Cesare Battisti e Jaqueline Roritz

 “Não me arrependo de nada” é a surpreendente declaração dada à revista Istoé por Cesare Battisti, o ex-terrorista italiano que o Brasil se recusou a extraditar, questionando a “legitimidade” da sentença condenatória emitida pelos tribunais italianos.

Sem querer entrar na discussão (que não me cabe) sobre o proceder jurídico dos nossos governantes e do Supremo Tribunal Federal brasileiro, o que chama a atenção é a postura deste meu compatriota diante das consequências dos seus atos.

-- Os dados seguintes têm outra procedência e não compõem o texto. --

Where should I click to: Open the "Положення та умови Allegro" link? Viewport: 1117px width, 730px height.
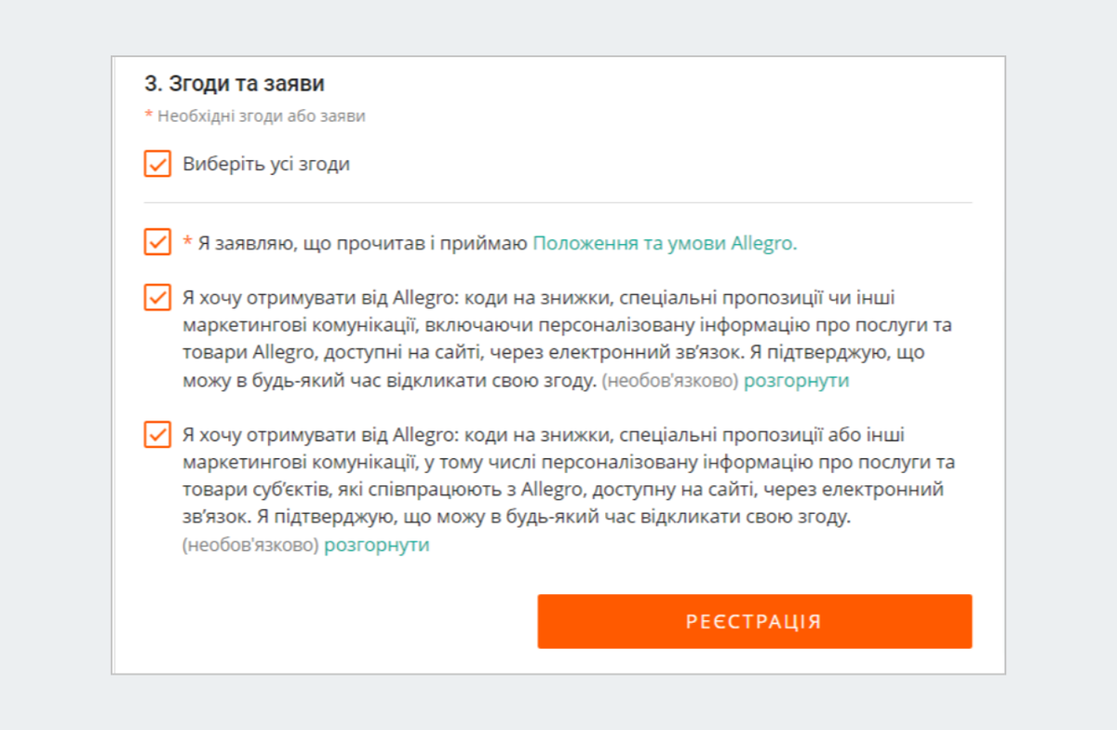665,244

Cesare Battisti era membro do grupo armado de extrema esquerda Proletários Armados pelo Comunismo (PAC) que atuava na Itália no fim dos anos1970

. Em1987 Battisti foi condenado pela justiça italiana à prisão perpétua pela autoria direta ou indireta dos quatro homicídios atribuídos ao PAC, além de assaltos e outros delitos menores, também atribuídos ao grupo.

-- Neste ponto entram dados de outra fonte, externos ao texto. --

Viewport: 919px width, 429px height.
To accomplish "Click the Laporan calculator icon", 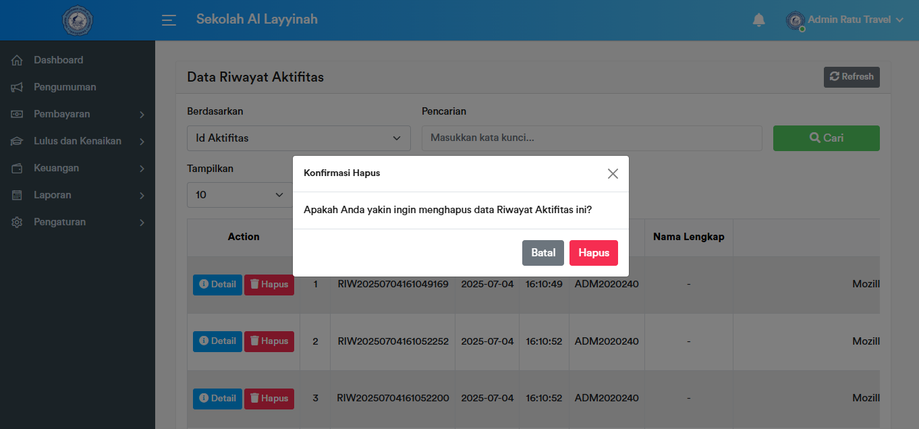I will click(x=18, y=195).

Em 2009, quando ainda se discutia sua extradição, Battisti declarou à revista Istoé que era inociente, agora, tranquilo sob o amparo da justiça brasileira, ele diz que não se arrepende de nada. Quem é inocente não tem nada para se arrepender, se ele acha que tem algo para não se arrepender, é porque é consciente que algo fez.

O caso Battisti volta à tona no dia em que a deputada Jaqueline Roritz foi absolvida no processo de cassação do seu mandato em votação secreta no plenário da Câmara brasileira. Para quem não acompanhou, Jaqueline Roriz foi absolvida da acusação de quebra de decoro parlamentar por 265 votos a favor e 166 contra. A deputada foi filmada, em 2006, recebendo dinheiro de Durval Barbosa, delator do esquema do mensalão no DF. Em sua defesa, argumentou que o fato ocorreu quando ela ainda não era deputada federal.

Estamos mais uma vez diante de um fato curioso. O que se questiona não é a coisa em si, mas o fato que a indiciada não era ainda deputada na época. O fato de ter participado do esquema criminoso antes de fazer parte do Parlamento, não romperia o decoro parlamentar. Pelo menos é o que entendem os que votaram pela absolvição.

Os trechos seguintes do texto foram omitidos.